When Virginia Was the Wild West
Friday, January 2, 2015: 1:20 PM
Conference Room E (Sheraton New York)
When exhibitors occasionally change up the conventional elements in museum installations—objects, graphics, captions, and texts—the unpredictable result can lay bear something startlingly unexpected about the subliminal process by which people learn by looking. From there, such revelations sometimes show scholars new ways to understand an often unrecorded past. This illustrated talk will revisit a 1999 exhibition at Colonial Williamsburg called “1699––When Virginia Was The Wild West.” The objects featured in the show were mostly archaeological artifacts—small, broken, and often unrecognizable by visitors.

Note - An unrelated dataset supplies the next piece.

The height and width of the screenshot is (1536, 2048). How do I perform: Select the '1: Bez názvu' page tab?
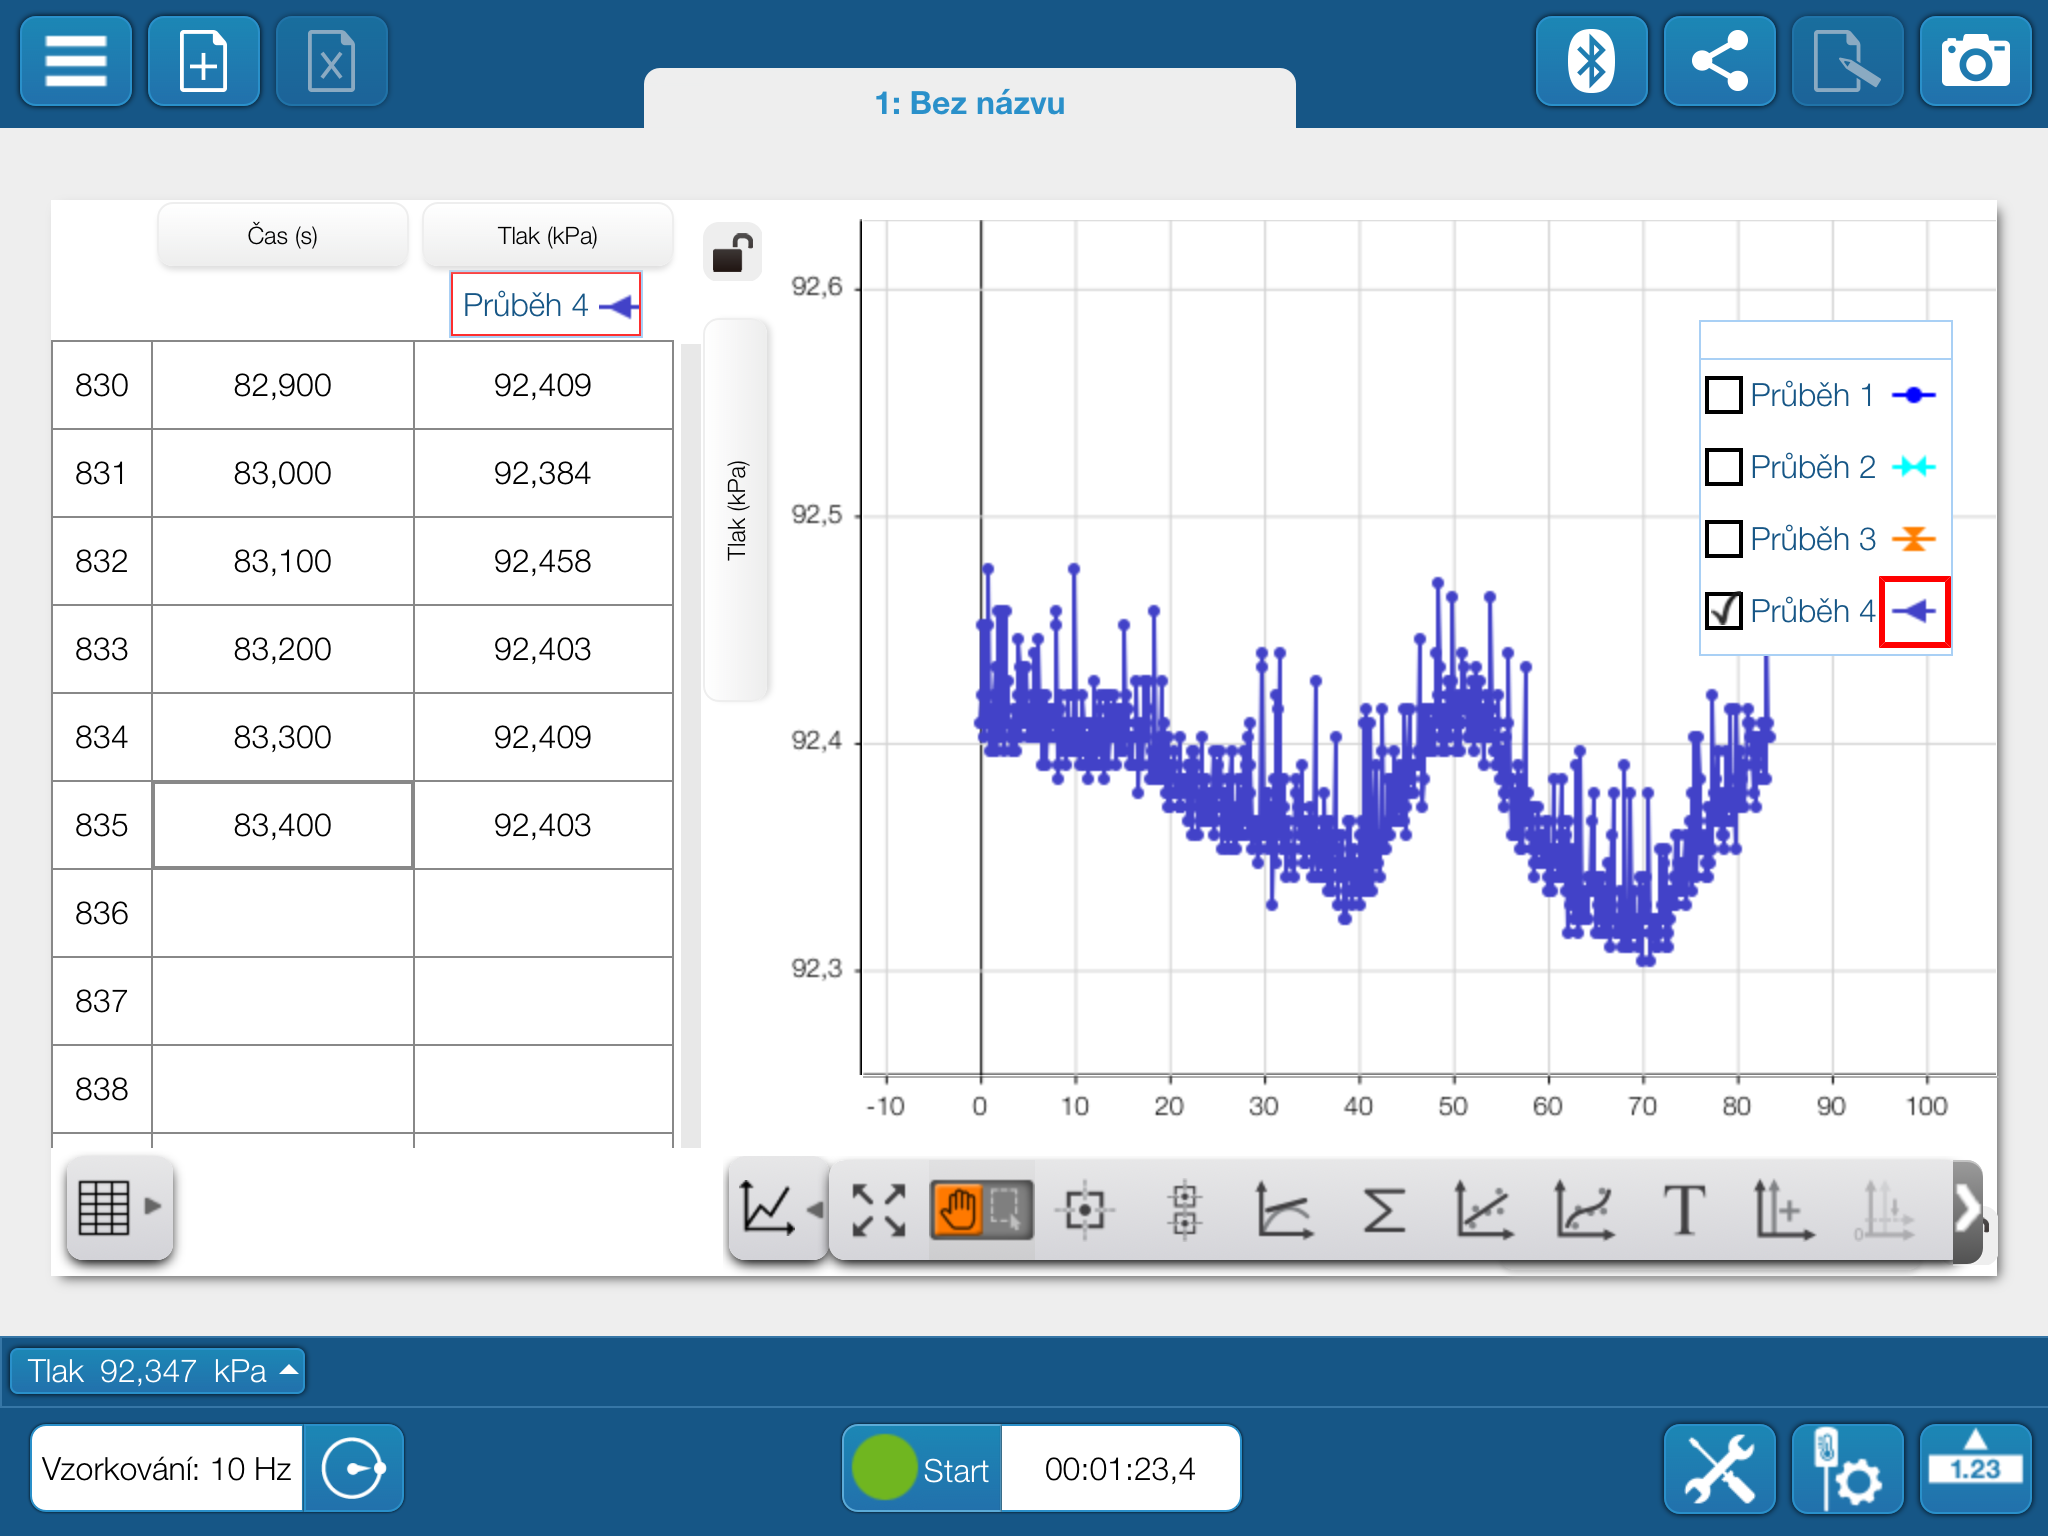coord(969,102)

The graphics relied on giant, comic book pages drawn by an artist who had worked on Spiderman, Batman, and Captain America. Finally, the text (such as it was) was captured in cartoon “balloons” spoken by the comic book characters. This topsy-turvy amalgam of unusual exhibition elements provoked various reactions from groups of people who brought very different learning styles to the experience—the historian-organizers themselves, the general public to whom the exhibition was pitched, and finally a number of professional historians who reviewed the show. This talk will draw on planning documents, an outside consultant’s audience survey, and several scholarly reviews to explore how different audiences use exhibitions to create their own understandings of the past.